Neil hesitates before he peers out of the small, cracked window that overlooks the street.

‘What sort of car does he have?’

‘It’s a Fiat. Red.’ I take long, juddering breaths as Neil spins and hurtles down the stairs, two at a time, and as the outer door bangs open I make my way over to the window. Sam is slotting his car into a space outside the florists. I look up and down the street but I can’t see Neil.

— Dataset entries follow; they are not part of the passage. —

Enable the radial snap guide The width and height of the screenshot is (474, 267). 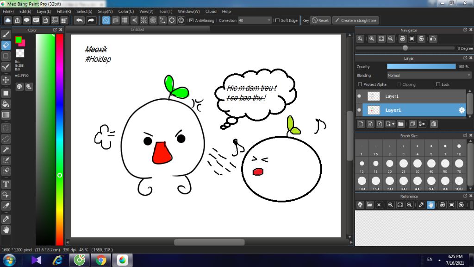143,20
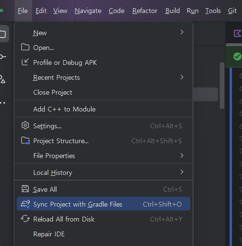242x246 pixels.
Task: Open the Commit tool window icon
Action: 3,57
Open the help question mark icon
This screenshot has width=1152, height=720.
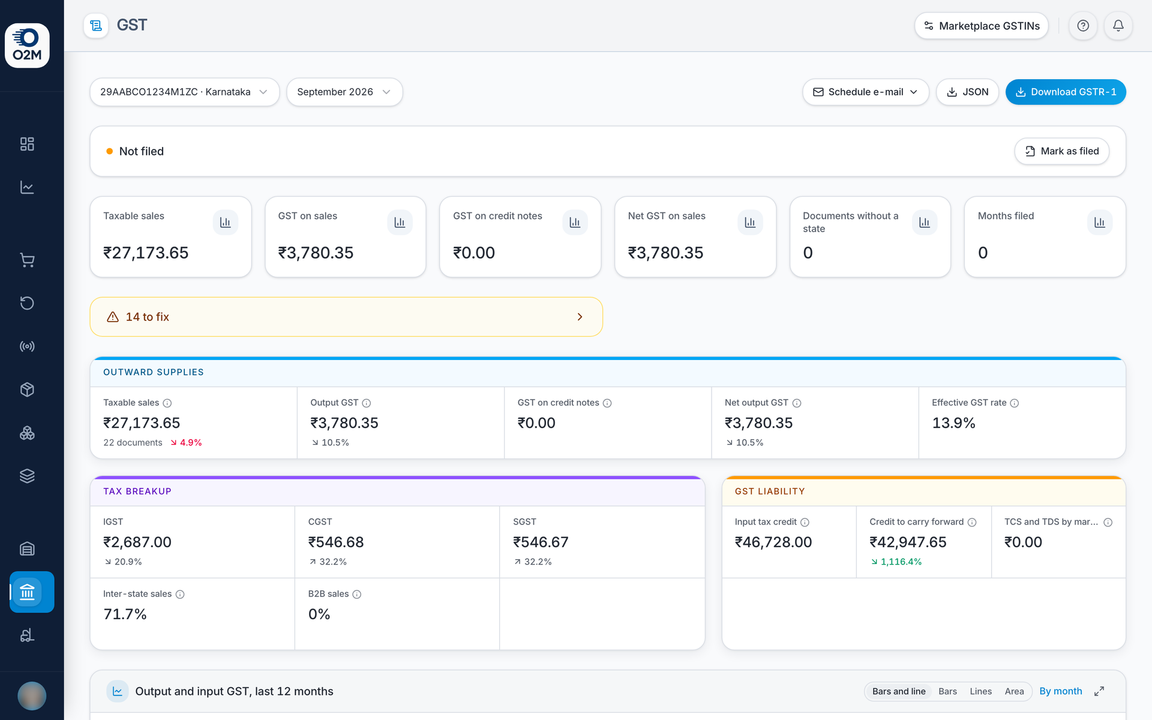coord(1083,26)
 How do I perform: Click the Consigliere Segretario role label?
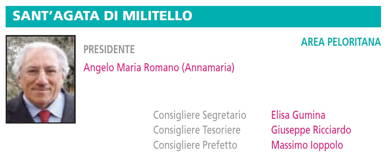[x=200, y=115]
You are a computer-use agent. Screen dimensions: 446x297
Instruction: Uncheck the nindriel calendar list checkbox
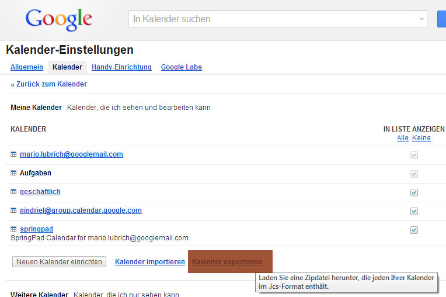pos(414,211)
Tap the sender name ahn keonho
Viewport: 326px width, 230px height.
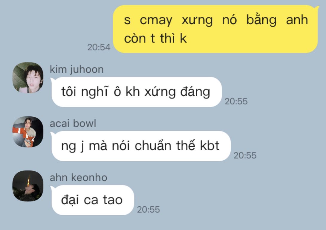[78, 178]
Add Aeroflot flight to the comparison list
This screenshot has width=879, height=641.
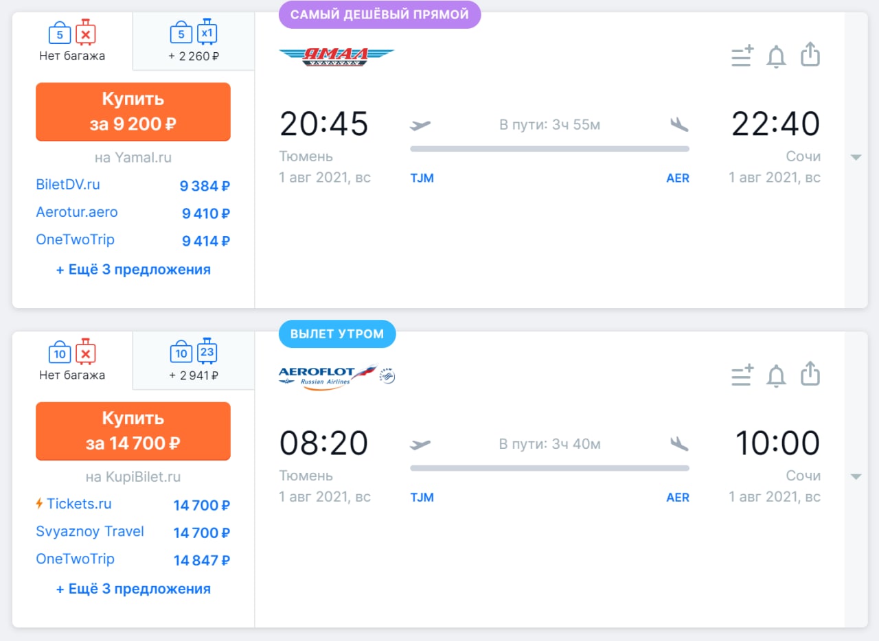point(742,375)
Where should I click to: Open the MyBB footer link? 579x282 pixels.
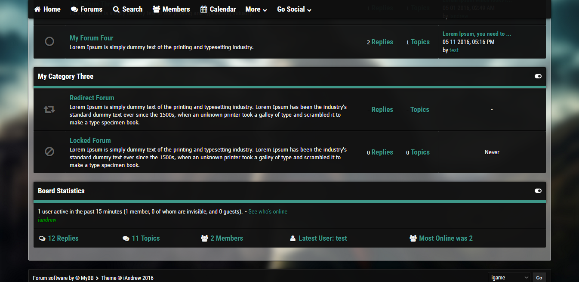point(87,278)
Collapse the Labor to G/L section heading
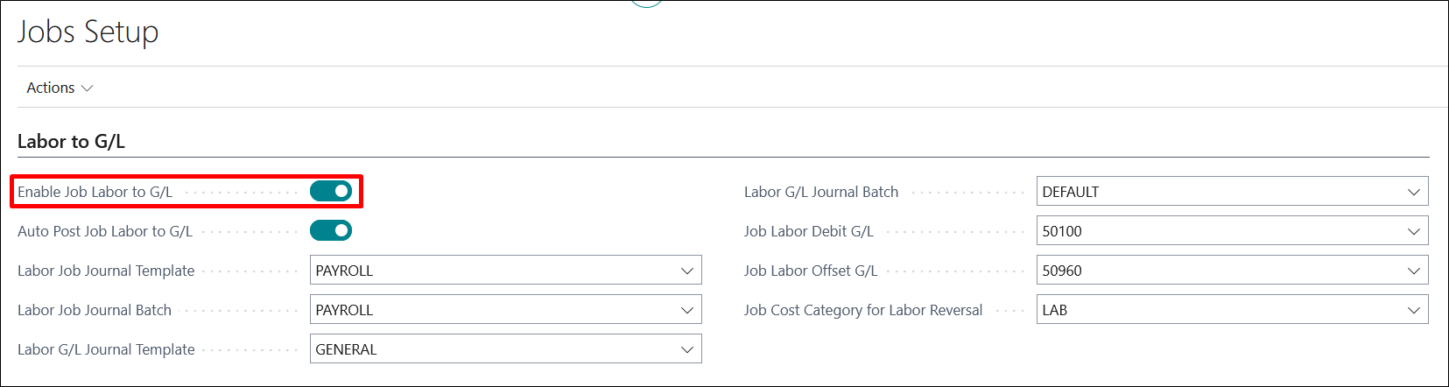The height and width of the screenshot is (387, 1449). [71, 141]
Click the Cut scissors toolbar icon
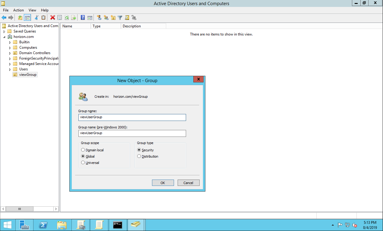The width and height of the screenshot is (383, 231). [x=36, y=18]
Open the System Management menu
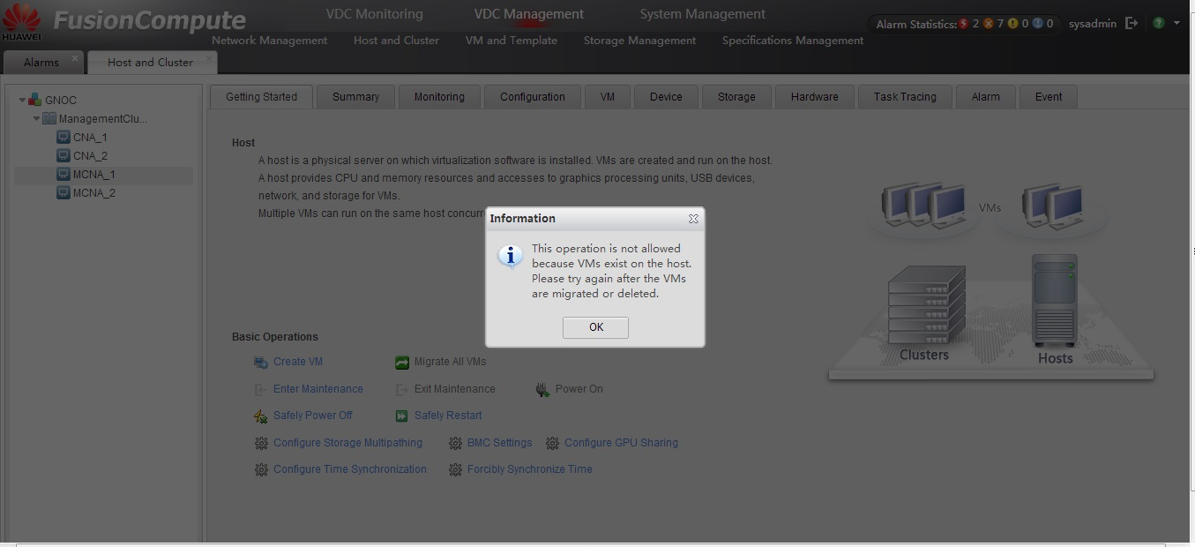1195x547 pixels. tap(702, 14)
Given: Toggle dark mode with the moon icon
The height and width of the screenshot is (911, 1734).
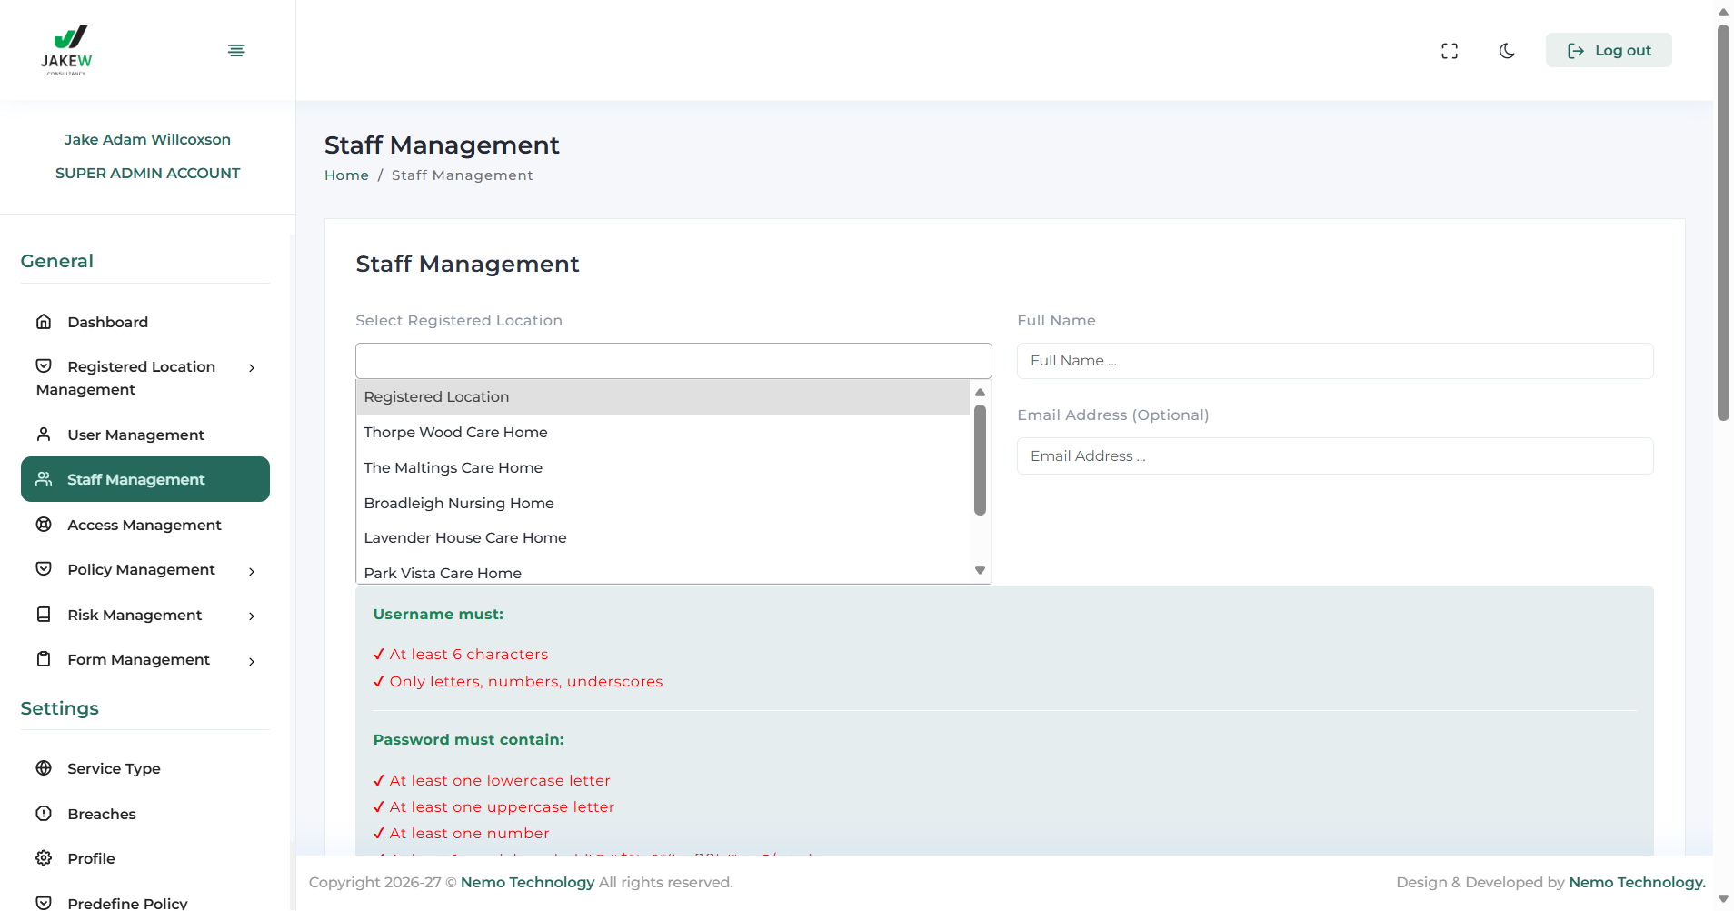Looking at the screenshot, I should coord(1507,51).
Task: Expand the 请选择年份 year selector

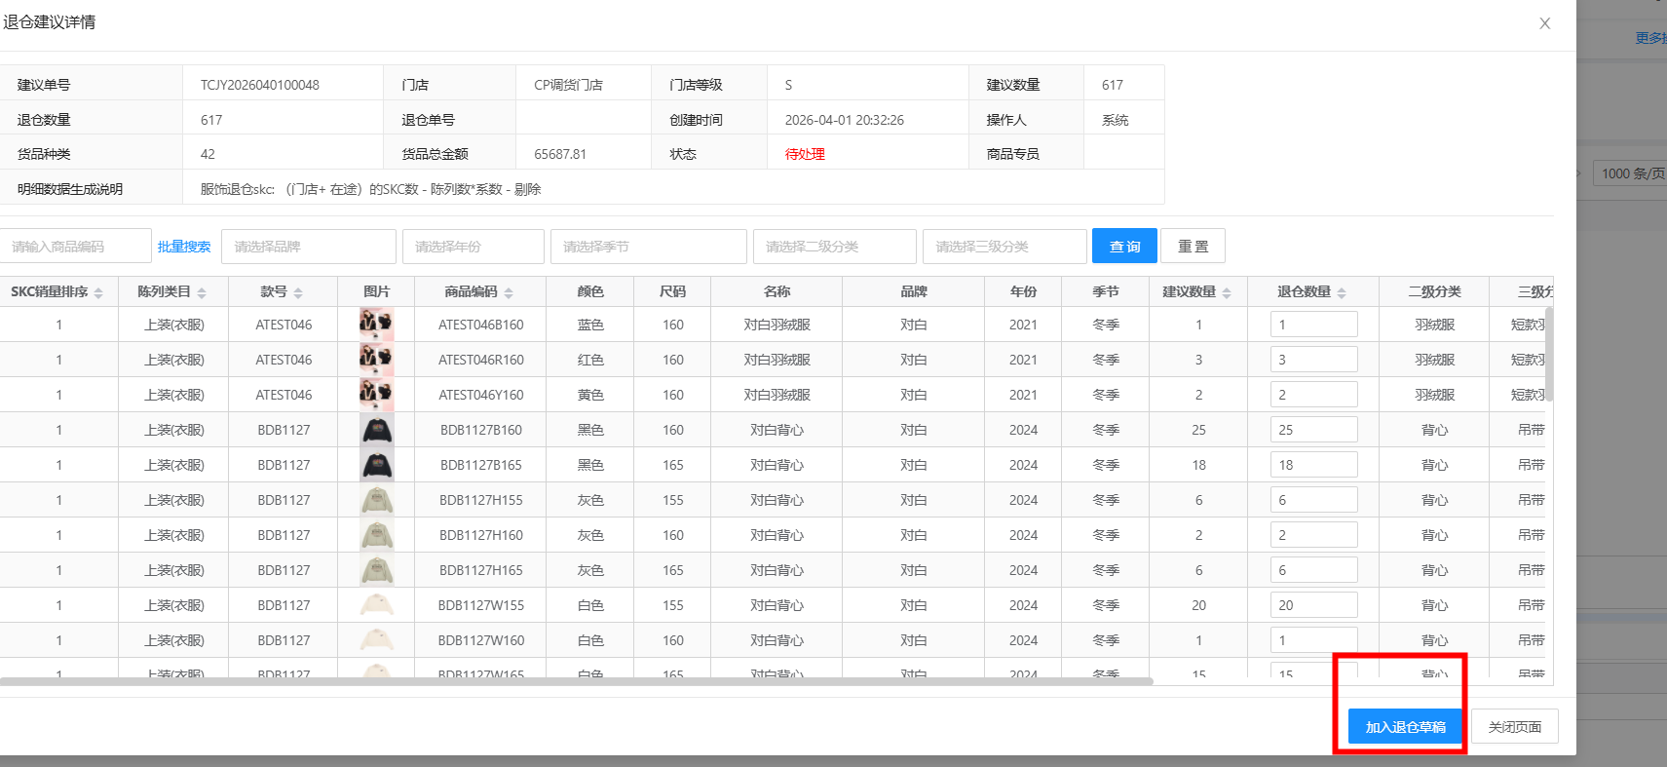Action: pyautogui.click(x=473, y=247)
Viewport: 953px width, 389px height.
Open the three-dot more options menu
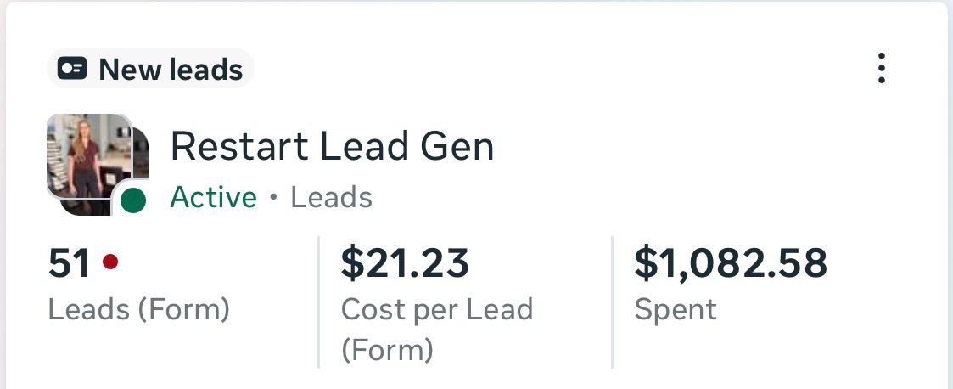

Sam has parked now but he doesn’t cut the engine. Instead, I see him lower his forehead onto the steering wheel as if trying to decide what to do, and as I watch him I rest my forehead against the dirty glass willing him to come upstairs. Time seems elastic. It stretches and stretches. Neither of us move. My breath fogs the glass and I pull my sleeve over the heel of my hand to wipe the window, and when I can see out onto the street again Sam’s reverse lights are on. His car shifts and engine roars, and as he pulls away I whisper: ‘Don’t go, please,’ but he can’t hear me, of course, and I am alone.

Or am I?

There’s a sound. It could be a floorboard shifting. It could be the wind against the letter box. It could be something. It could be nothing. But I yank my keys from my bag and run into my flat, locking the front door behind me and dragging the telephone table in front of it. Just in case.

* * *

I’m so tired. My mind map is a tangle of sweeping lines and as I struggle to focus my sleep-heavy eyes the colours seem to swarm on the page. But my exhaustion is tiny in comparison to the fear that has wrapped itself around me like ivy clinging to a tree ever since I visited Owen’s house. I’m sure I’ve seen him before. I check my phone for the umpteenth time. I’ve set a Google Alert for Burton Aerodrome. There haven’t been any updates and I can’t stop thinking about the body they found there. Why had Callie been there? A sudden sound slices through the early morning stillness making me jump and for a split second I worry Neil has come back, and I wonder again whether I should have called the police but it’s only a dog barking. Neil. Owen. Callie. Their faces zing round my mind and just as I feel my head might explode it comes to me. The grainy photo of Neil I’d found with the article online, accusing him of assault. The blurred image standing behind him. It was Owen. I’m sure it was, and it only takes a quick check to confirm I am right. Did Callie know Owen? Was she having an affair with him? Although I didn’t know her it seems almost impossible to think of her with Neil. I’m so tired. I dig my hands in my hair and pull as though I can release some of the pressure inside my skull. My eyes are drooping now, and I drain my cup but this time my eyes don’t snap open and I cross my arms on the table in front of me and rest my head down. Just for a second. I’m so tired. But I won’t go to sleep. It’s not safe to sleep, but darkness folds itself around me anyway, burrowing into my subconscious, sparking a memory.